Page 101 of Target Acquired
“Yeah, just learning a lot about my family history—and Cole’s. I knew our families were entwined all the way back to the late 1940s, I just didn’t have all the details. Reading them is fascinating. And shocking.”
She flipped the page.
Dr. King came to see me today. I knew he would, but it was an incredible relief to see him in the flesh. Betsy wasn’t allowed to come, but he slipped me a note from her. They’re engaged! But the best part is, they have a plan to get me out from under Father’s thumb and into William’s arms. If only it will work.
“We’re here,” James said.
Kenzie snapped the journal shut and followed James inside.
COLE WOKE WITH A START, the feeling that someone was watching him sending a rippling shudder through him. He looked around but only saw a figure in a lab coat putting something in his IV. Wait, what?
“Hey, what are you doing? I just gave blood. I’m not here for anything else.”
“Just flushing the IV with saline before I take it out,” the man said. He sounded familiar.
A strange lethargy started to work its way through him.
“No. This is wrong. Stop.” But the words came out weak, slurred, and darkness approached the edges of his vision. He grabbed his phone and tapped a message to the first person his messages app opened to.
Drugged. Fake doc. Need help.
With a shaky finger, he hit send, then lost his grip on the phone.
“Don’t worry,” the figure said, turning back to Cole and capping the syringe, “I know exactly how much to give you. You’ll wake up in a few hours.”
“But—”
“You’ve been a huge thorn in my side, Detective Garrison. It’s past time that I remove it.”
“Who are you?” He could barely get the words out even as he tried to force his eyes to stay open to see the man’s face.
“All in due time. We’ll have a nice chat when you wake up because I need you to do something for me before you die. But for now, I’ve got to be clever and get you out of here.”
Cole struggled to watch, to take in every detail.
The man shrugged out of the white lab coat to reveal a blue-and-green transport T-shirt many in the hospital wore. The bed started to roll and panic grabbed at Cole. He was helpless. Couldn’t move, couldn’t call out for help. Nothing.

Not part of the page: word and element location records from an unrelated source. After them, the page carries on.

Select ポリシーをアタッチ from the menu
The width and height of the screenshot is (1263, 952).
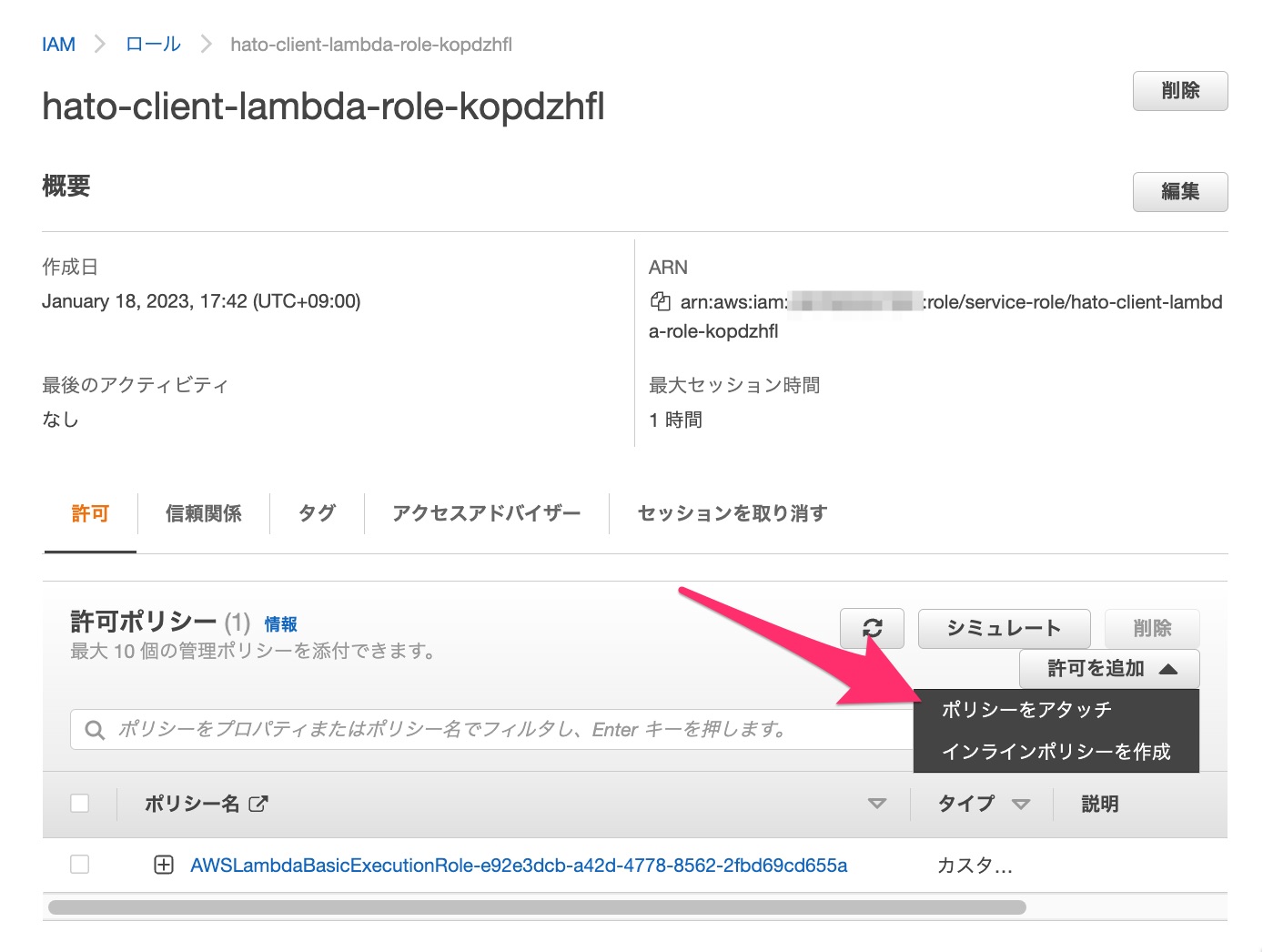(x=1025, y=710)
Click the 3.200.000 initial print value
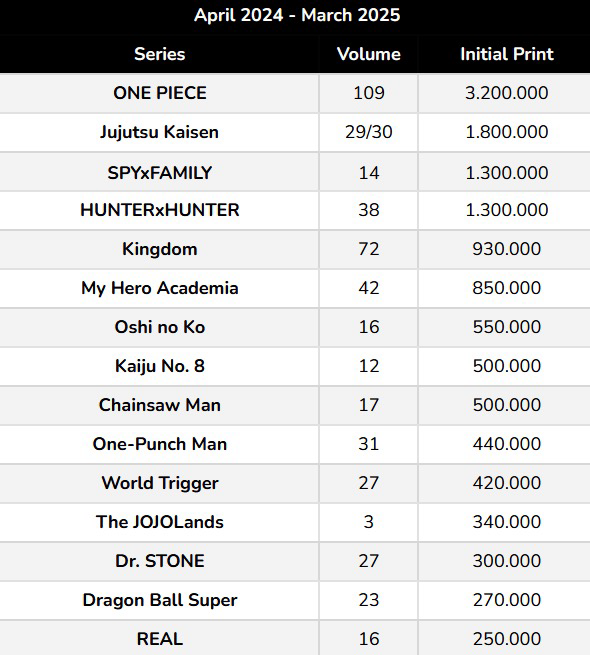The image size is (590, 655). [506, 93]
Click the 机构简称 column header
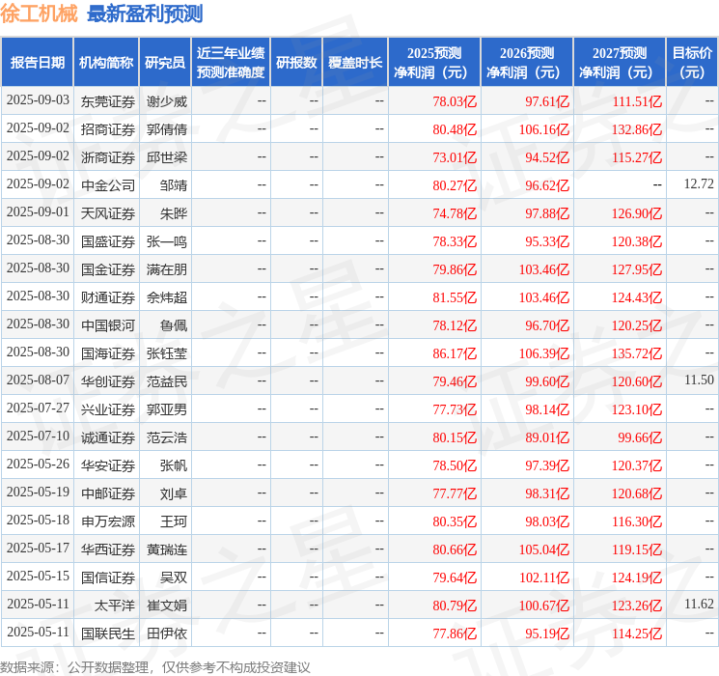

Riley. She needed the blood. Please, God, get that to Riley. And then he gave in to the drug that pulled him under.
TWENTY-SEVEN
Kenzie and the others entered the hospital and wound their way to the lab. The area for giving blood was across the hall. James laid a hand on her arm. “You go on in. We’ll wait out here and take you home when you’re done.”
“You’re not coming?”
“Cowboy, Greene, and Otis will make sure the area is secure and keep an eye on all the things. But I’ll drop by after I find Lainie. I need to ask her a question.”
“You could just text her, you know. She checks her phone a little more often than I do.”
“Ha. I know that’s right, but I prefer the face-to-face.”
“Of course you do.”
“You will too one day.”
She rolled her eyes. “I already do. For everyone.” She waved her work phone at him, briefly thinking she should check her personal one. “Get out of here.”
James left and Cowboy took up residence near the exit, his positioning strategic in that it would allow him to see everyone coming through the front door, the side door that opened into the main part of the hospital, and everyone in the waiting room. Greene settled into a chair on the opposite side of the room and Otis dropped beside him, planting his muzzle between his massive paws. Kenzie smiled, grateful for the crew and wishing Butler would come around—assuming he wasn’t the one trying to kill her—and made her way to the back where Cole would be giving blood. Once at the door, she pushed her way into the room to find three empty beds and a missing one.